Bloom and the rest of the administration are worried about efforts in Congress to thwart plans by the two companies to close thousands of dealerships across the country. The House last week approved legislation to stop the closures, and a bill in the Senate is gaining sponsors after a heavy lobbying campaign by dealers, who are influential players in local communities across the country.

Members of Congress don't understand why seemingly successful dealerships in their districts, which sometimes are also seen as local community pillars, are being targeted for closure.

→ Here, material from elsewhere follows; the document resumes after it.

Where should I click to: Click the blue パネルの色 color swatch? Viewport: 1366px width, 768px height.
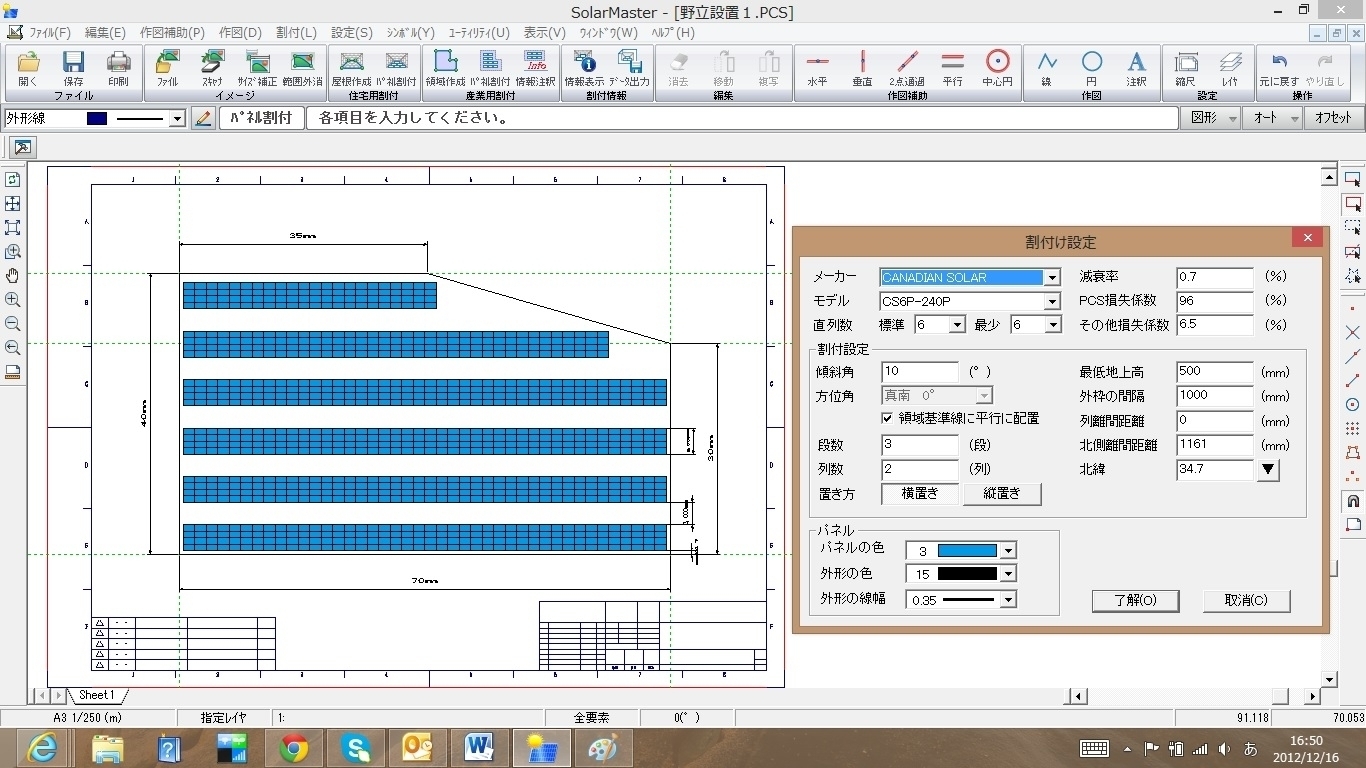tap(966, 550)
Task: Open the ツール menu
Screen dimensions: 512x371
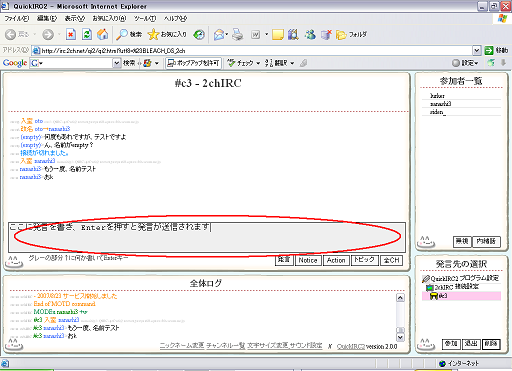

Rep. Steve Cohen (D-Tenn.), who chaired Tuesday's hearing, wonders why John Roy's Chrysler dealership in his district was terminated. Roy was the only African-American Chrysler dealer within a 300-mile radius around Memphis, and won business from four states. He was No. 1 in sales in the Memphis metropolitan area, but was still terminated.

"To me, it is unconscionable that Chrysler would treat a successful and loyal dealer in such a manner," Cohen said in an opening statement.

In testimony on Wednesday, GM and Chrysler will say they have too many dealerships and that this cuts into their costs. GM had roughly 6,000 dealerships in the U.S. compared to 1,240 for Toyota before its bankruptcy filing. It will still have more dealerships when it emerges, according to testimony to be offered on Wednesday.

Bloom said the actions by Congress could make if more difficult for the two troubled companies to emerge from their bankruptcies, specifically by making capital markets wary of offering them money for fear Congress might overturn "judicially approved business decisions any time that it disagrees with the judgments of the companies."